Endlich Durchfall

Wie in vielen Reiseführen beschrieben, sollte man darauf achten was man ißt. Gerade das einheimische Essen ist für den europäischen Magen sehr gewöhnungsbedürftig. Jetzt, nach fast 2 Wochen in Ecuador, habe ich es nun endlich auch, den Durchfall. Ich habe schon „befürchtet“ bei mir bleibt er aus, aber drauf geschissen. Einen kleinen habe ich jetzt doch. Naja.

Das gute an der Sache ist, dass ich glaube nicht dass er vom einheimischen Essen kommt. Jedenfalls habe ich damals in Peru auch Durchfall bekommen und der kam von den einheimischen Säften. Da die Füchte das hiesige Grundwasser speichern und dieses nicht besunders rein ist, sollte ich aufpassen was ich trinke.

In der ersten Woche in Ecuador habe ich so gut wie keine Säfte getrunken und wenn doch dann nur ein Glas pro Tag. In der letzten Zeit kann ich mich erinnern, dass ich 2 bis 3 Gläser getrunken habe. Ich werde einfach mal die Säfte die nächsten Tage nicht mehr trinken und sehen was passiert. Ich hoffe das reicht und ich werde die nächste Zeit nicht mehr so häufig auf Toilette gehen müssen.

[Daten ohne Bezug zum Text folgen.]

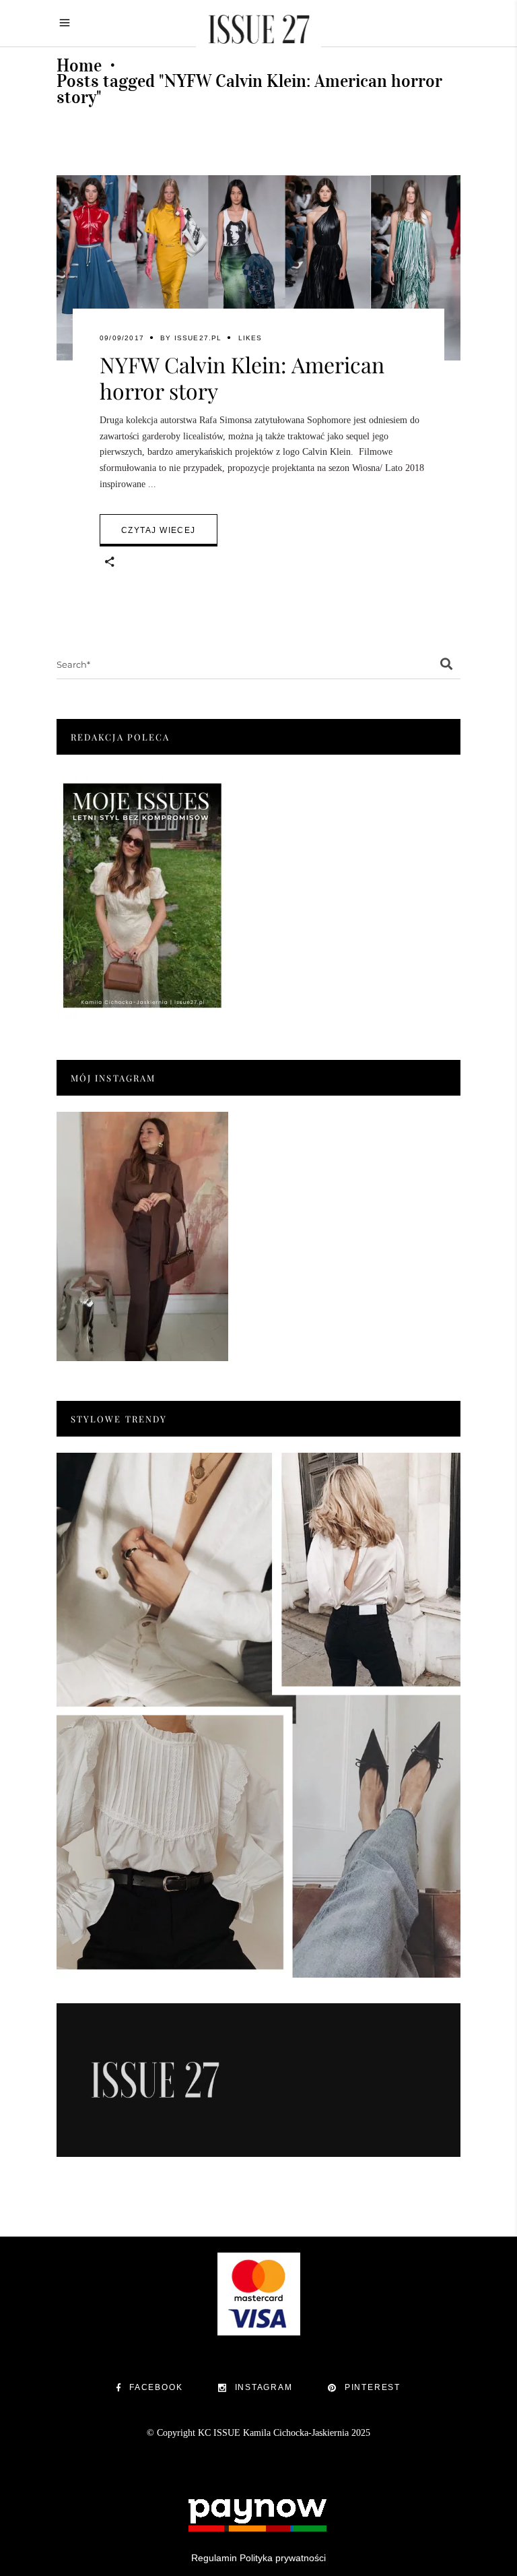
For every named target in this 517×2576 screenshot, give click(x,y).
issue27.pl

Ich hoffe es hört sich nicht so schlimm an, denn es ist nur eine kleine Verstimmung und nichts erstes. Ich bin hier halt etwas vorsichtiger und aufmerksamer mit meinem Körper und den Anzeichen. Man weiß ja nie was dieses Land alles für Überraschungen für einen hat.

Jeden Tag kommt eine Bedienstete

Wie ich seit gestern verstellen konnte kommt die Hausangestellt, ihren Namen weiss ich leider nicht, jeden Morgen so gegen 9 Uhr und arbeitet mehrere Stunden im Haus. Sie macht einen sehr netten Eindruck. Sie ist mir gegenüber sehr zurückgezugen, aber ich glaube das liegt auch daran, dass ich nicht viel mit ihr rede.

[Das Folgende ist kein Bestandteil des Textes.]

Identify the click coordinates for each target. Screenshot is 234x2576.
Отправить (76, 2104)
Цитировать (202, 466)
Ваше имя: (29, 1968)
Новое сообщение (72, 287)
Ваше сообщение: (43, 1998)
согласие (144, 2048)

Sie macht das Frühstück und kocht mit Aida, meiner Gastmutter, das Mittagessen. Zusätzlich sie putzt einiges im Haus und wäscht die Wäsche. Wie ich gestern sehen konnte, bekommt sie ganze für 5 US-Dollar dafür. Leider weiss ich ob das für den Tag ist oder ob sie nur einen Vorschuss für ihre Arbeit bekommen hat.

Erste Bilder auf der Nähe unseres Camps in Quito

Hier nun endlich ein paar Bilder aus Ecuador.

Ich weiss das ich schon längst hätte welche schicken sollen, aber wenn man hier einen Sprachkurs von morgen 9 bis nachmittags gegen 18 Uhr macht, hat man hinterher nicht viel Lust noch ins Dorf zu gehen, um die Bilder upzuloaden. Auch wird von allen Seiten davon abgeraten im Dunkeln alleine irgendwo hin zu gehen und dunkel wird es zwischen 6 und 7 Uhr.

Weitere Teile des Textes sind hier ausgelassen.